**Assigned task**
Could you copy out, word for word, the lines of the items below from the line containing "The height and width of the screenshot is (483, 717)." through the end of the items, including both of those lines?

**Provided information**

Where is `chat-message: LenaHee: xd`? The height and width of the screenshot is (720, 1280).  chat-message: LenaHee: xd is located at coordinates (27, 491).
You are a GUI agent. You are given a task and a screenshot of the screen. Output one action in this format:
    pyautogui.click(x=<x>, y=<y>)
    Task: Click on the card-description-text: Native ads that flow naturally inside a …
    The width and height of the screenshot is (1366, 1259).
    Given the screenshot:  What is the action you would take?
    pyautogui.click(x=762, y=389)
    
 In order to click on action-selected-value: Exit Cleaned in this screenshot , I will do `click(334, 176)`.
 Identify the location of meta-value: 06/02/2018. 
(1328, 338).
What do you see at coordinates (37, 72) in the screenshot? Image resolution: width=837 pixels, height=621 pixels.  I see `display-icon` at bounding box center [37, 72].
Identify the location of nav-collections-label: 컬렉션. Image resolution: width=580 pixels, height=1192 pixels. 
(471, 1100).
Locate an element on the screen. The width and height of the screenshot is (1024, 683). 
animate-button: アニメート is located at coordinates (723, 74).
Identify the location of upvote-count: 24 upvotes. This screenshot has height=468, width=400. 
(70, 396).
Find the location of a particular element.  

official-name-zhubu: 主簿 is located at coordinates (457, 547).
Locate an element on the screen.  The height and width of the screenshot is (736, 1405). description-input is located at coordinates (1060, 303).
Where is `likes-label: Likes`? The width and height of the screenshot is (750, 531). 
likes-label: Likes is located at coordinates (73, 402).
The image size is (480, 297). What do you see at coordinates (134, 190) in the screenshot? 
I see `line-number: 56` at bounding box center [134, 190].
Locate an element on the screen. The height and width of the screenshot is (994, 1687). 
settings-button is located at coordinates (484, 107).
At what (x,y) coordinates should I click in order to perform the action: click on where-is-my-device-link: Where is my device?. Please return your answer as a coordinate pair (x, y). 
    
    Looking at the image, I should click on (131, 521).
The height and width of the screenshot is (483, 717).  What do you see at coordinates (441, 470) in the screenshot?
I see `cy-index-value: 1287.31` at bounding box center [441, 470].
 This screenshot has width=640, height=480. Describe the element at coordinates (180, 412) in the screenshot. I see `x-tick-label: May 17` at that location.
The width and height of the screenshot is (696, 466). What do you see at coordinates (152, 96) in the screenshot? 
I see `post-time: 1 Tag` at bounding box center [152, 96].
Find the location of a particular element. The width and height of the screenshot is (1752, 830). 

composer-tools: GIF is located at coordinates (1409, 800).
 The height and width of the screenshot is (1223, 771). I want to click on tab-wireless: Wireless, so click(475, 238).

**Answer**
The height and width of the screenshot is (483, 717).  What do you see at coordinates (441, 470) in the screenshot?
I see `cy-index-value: 1287.31` at bounding box center [441, 470].
 This screenshot has width=640, height=480. Describe the element at coordinates (180, 412) in the screenshot. I see `x-tick-label: May 17` at that location.
The width and height of the screenshot is (696, 466). What do you see at coordinates (152, 96) in the screenshot? 
I see `post-time: 1 Tag` at bounding box center [152, 96].
Find the location of a particular element. The width and height of the screenshot is (1752, 830). 

composer-tools: GIF is located at coordinates (1409, 800).
 The height and width of the screenshot is (1223, 771). I want to click on tab-wireless: Wireless, so click(475, 238).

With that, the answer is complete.